Work required: Extract the lines of the material below verbatim, starting at the line that contains "Task: Open the feeds folder link" and ending at the line that contains "coord(383,321)", including both of those lines.

Excerpt from a dataset:
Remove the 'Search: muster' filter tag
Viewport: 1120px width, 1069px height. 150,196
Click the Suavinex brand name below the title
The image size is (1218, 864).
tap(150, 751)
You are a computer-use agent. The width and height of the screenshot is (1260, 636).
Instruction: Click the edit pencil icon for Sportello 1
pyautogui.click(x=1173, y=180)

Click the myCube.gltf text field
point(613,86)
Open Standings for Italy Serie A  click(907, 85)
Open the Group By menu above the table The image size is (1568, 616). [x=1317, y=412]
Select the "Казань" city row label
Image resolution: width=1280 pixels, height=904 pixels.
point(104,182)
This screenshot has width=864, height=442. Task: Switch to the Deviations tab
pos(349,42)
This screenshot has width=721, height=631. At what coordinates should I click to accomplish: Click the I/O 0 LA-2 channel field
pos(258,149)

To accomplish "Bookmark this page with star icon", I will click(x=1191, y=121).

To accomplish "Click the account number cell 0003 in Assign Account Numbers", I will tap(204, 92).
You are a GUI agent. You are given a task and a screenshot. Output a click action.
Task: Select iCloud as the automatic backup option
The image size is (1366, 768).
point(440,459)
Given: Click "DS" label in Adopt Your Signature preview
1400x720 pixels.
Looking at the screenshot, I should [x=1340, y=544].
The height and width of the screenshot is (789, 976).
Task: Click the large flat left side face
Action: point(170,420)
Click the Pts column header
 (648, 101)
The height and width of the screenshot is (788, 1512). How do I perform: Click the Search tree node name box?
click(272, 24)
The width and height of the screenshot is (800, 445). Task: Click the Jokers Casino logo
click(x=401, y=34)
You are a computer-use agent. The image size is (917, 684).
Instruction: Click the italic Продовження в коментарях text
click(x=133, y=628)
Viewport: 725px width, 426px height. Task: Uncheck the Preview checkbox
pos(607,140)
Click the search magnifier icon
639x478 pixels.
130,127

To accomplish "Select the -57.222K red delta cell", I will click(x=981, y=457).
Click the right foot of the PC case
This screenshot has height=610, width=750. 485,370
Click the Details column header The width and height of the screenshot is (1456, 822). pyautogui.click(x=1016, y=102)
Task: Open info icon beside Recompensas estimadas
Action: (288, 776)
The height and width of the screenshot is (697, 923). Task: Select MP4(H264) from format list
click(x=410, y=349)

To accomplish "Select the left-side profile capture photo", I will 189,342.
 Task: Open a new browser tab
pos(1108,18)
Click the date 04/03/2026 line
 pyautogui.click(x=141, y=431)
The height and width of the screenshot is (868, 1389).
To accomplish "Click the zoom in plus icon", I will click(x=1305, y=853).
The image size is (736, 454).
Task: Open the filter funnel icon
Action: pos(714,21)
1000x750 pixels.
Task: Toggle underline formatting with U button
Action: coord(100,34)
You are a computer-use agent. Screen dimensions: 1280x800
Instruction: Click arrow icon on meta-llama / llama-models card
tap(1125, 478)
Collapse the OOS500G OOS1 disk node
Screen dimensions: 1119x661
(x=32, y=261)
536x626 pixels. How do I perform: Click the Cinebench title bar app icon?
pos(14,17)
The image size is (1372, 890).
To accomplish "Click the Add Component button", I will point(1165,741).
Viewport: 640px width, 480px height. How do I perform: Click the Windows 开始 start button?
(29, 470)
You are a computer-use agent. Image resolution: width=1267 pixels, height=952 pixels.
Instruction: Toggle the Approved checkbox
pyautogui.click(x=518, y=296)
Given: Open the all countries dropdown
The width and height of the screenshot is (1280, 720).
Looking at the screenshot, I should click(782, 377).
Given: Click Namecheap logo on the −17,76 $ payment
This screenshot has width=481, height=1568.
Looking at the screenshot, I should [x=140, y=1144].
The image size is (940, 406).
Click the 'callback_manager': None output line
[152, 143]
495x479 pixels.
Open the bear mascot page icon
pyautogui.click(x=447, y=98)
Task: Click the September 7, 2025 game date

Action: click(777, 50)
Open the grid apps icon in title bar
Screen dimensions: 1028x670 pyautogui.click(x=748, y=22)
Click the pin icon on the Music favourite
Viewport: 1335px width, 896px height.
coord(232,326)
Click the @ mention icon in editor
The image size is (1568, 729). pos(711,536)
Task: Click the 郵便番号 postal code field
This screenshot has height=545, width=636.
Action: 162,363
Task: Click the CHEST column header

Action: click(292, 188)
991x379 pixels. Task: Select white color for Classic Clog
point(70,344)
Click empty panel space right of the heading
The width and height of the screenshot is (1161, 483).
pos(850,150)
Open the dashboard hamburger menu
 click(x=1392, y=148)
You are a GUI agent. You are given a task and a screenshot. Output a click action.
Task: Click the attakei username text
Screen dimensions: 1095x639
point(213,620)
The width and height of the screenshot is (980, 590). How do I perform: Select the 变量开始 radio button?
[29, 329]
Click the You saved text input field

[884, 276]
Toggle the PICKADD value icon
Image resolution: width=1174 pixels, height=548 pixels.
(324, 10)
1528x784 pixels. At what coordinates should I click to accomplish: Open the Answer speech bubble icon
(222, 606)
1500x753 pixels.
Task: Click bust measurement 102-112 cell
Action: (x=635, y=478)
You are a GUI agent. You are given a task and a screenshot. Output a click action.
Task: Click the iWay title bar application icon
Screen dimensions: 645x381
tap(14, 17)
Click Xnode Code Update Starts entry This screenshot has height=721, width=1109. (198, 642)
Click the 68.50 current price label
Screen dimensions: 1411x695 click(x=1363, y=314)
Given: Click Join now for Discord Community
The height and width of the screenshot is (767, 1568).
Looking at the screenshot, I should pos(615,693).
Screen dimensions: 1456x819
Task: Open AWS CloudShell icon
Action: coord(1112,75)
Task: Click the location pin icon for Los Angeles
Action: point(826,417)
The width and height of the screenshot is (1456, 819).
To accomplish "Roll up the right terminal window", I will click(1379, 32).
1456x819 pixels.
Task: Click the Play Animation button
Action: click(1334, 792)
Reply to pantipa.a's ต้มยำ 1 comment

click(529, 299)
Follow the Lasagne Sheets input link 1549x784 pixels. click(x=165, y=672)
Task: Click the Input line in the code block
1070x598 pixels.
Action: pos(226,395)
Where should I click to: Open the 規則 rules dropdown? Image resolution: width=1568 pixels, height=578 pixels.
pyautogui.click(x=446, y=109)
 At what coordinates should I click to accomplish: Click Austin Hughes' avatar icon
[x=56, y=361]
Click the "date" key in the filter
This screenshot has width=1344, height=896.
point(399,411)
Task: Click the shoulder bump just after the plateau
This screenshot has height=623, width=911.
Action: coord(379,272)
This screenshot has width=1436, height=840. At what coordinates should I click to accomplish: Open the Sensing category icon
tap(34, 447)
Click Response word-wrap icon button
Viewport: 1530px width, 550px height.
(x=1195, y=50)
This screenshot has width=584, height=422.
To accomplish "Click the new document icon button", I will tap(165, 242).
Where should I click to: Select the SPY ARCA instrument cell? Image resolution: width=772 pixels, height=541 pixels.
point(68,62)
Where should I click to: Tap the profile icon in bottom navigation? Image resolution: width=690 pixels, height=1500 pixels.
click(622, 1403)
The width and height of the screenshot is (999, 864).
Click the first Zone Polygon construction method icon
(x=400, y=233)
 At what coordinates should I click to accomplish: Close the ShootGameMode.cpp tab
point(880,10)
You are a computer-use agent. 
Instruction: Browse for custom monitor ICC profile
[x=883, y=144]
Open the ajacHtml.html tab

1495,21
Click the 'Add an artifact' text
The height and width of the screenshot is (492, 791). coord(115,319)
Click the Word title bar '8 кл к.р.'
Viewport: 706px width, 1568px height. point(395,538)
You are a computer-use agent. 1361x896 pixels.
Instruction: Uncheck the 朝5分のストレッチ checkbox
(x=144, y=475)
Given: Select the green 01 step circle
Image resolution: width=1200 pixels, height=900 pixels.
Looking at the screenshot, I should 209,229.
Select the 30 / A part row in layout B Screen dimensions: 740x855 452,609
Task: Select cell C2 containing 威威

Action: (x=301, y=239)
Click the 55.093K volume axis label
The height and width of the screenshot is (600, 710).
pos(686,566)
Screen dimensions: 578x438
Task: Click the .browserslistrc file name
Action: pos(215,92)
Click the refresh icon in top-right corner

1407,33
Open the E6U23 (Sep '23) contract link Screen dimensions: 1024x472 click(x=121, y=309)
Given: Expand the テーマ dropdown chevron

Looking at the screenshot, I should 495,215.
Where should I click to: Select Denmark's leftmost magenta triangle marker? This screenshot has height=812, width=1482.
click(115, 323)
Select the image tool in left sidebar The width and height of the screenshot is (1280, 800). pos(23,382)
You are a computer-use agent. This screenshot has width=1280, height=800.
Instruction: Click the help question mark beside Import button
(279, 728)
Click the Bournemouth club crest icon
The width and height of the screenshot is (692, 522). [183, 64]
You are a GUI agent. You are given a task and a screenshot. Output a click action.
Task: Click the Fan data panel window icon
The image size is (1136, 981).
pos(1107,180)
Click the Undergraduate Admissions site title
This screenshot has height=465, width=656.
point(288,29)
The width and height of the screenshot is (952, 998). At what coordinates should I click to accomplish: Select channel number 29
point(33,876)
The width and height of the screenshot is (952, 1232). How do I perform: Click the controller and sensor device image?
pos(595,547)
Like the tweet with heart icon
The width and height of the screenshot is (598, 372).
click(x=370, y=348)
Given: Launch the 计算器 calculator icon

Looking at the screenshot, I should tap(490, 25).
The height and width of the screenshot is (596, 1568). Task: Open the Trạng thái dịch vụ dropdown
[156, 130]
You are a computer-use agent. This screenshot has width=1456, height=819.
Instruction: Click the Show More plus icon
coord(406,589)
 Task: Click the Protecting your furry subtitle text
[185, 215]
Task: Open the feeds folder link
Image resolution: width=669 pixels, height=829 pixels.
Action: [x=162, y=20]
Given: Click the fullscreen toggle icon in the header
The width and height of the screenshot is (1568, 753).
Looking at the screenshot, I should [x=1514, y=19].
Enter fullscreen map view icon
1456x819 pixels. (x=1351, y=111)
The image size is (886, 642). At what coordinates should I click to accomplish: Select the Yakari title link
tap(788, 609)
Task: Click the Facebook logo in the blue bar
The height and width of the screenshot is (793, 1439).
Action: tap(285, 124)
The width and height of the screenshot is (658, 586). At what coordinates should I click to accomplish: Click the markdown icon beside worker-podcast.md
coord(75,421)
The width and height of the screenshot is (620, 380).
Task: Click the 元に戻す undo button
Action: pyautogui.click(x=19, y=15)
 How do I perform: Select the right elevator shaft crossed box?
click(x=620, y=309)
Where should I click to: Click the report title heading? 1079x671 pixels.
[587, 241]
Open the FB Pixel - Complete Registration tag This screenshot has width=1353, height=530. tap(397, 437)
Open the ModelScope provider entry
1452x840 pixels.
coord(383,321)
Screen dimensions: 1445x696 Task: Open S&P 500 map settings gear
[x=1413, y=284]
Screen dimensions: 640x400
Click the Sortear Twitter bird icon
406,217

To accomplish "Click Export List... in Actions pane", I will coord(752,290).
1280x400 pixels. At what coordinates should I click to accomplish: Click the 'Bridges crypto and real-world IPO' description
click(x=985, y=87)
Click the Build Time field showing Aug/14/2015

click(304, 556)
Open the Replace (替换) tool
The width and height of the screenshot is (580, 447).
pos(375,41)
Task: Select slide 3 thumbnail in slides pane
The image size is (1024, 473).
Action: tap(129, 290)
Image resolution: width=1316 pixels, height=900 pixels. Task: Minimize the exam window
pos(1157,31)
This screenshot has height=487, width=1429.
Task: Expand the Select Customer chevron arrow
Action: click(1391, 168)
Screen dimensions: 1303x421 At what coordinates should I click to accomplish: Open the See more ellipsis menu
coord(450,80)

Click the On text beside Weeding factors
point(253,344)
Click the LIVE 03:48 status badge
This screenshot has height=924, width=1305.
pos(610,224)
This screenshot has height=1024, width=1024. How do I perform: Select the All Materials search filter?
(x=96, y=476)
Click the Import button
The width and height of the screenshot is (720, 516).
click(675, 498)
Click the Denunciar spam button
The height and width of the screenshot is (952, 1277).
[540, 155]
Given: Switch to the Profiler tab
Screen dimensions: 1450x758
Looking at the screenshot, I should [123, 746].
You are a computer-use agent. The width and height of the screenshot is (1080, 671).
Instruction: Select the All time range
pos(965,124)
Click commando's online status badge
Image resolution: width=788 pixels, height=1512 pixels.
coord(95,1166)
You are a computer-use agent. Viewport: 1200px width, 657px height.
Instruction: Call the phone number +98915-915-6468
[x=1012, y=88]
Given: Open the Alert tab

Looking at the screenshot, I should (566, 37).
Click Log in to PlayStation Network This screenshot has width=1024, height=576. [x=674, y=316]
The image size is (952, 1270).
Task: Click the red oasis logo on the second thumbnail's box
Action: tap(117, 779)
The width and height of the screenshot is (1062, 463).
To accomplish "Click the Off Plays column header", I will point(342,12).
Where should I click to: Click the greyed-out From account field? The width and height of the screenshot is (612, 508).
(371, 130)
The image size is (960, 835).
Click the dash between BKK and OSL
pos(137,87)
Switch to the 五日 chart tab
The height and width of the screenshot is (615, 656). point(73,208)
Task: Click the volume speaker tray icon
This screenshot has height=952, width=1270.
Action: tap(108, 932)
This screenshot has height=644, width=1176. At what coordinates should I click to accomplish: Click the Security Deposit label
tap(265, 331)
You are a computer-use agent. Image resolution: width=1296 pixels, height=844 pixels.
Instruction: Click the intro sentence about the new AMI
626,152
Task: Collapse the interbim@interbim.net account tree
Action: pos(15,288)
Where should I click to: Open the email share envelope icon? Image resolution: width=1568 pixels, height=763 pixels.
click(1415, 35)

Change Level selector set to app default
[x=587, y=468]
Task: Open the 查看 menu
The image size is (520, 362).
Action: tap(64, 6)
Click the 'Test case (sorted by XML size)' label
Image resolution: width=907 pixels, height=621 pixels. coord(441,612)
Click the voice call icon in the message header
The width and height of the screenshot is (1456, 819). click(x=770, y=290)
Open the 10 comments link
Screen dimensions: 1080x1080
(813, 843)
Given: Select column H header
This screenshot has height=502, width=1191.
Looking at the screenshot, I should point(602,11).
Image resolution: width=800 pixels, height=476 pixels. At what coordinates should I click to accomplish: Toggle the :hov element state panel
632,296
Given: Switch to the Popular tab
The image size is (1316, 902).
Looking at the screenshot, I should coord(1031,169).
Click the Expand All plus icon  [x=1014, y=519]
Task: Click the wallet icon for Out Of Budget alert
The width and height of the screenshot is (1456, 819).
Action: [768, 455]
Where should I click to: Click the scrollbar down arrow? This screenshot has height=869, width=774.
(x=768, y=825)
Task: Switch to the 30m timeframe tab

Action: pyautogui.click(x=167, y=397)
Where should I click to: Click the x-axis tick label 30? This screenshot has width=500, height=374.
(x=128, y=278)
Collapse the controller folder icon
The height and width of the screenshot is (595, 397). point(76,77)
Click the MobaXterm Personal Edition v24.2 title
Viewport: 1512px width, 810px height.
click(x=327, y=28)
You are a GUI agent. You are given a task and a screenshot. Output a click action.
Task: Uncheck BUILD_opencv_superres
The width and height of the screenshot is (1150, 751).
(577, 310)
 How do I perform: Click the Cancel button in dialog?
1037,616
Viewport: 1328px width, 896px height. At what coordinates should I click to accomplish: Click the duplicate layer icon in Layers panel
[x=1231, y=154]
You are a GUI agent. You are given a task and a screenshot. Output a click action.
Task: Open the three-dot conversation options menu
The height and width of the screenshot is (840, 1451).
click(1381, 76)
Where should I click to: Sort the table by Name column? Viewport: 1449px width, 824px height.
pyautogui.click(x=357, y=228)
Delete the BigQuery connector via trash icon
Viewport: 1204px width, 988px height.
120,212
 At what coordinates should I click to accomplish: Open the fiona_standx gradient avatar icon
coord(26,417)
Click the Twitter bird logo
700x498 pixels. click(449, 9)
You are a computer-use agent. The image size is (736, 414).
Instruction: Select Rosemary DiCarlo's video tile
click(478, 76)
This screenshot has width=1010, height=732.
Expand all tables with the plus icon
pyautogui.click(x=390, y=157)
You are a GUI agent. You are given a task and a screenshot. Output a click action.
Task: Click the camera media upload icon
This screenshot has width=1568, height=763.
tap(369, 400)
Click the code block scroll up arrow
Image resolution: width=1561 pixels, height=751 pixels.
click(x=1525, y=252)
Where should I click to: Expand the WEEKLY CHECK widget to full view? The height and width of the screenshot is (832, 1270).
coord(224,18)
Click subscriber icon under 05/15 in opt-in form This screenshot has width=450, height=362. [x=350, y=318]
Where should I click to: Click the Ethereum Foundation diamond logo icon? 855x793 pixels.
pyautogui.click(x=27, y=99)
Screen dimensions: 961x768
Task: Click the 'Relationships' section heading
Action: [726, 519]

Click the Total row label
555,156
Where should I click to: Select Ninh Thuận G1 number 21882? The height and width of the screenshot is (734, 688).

Response:
Task: Open the feeds folder link
Image resolution: width=669 pixels, height=829 pixels.
Action: [x=162, y=20]
Given: Click the fullscreen toggle icon in the header
The width and height of the screenshot is (1568, 753).
Looking at the screenshot, I should [x=1514, y=19].
Enter fullscreen map view icon
1456x819 pixels. (x=1351, y=111)
The image size is (886, 642). At what coordinates should I click to accomplish: Select the Yakari title link
tap(788, 609)
Task: Click the Facebook logo in the blue bar
The height and width of the screenshot is (793, 1439).
Action: tap(285, 124)
The width and height of the screenshot is (658, 586). At what coordinates should I click to accomplish: Click the markdown icon beside worker-podcast.md
coord(75,421)
The width and height of the screenshot is (620, 380).
Task: Click the 元に戻す undo button
Action: pyautogui.click(x=19, y=15)
 How do I perform: Select the right elevator shaft crossed box?
click(x=620, y=309)
Where should I click to: Click the report title heading? 1079x671 pixels.
[587, 241]
Open the FB Pixel - Complete Registration tag This screenshot has width=1353, height=530. tap(397, 437)
Open the ModelScope provider entry
1452x840 pixels.
coord(383,321)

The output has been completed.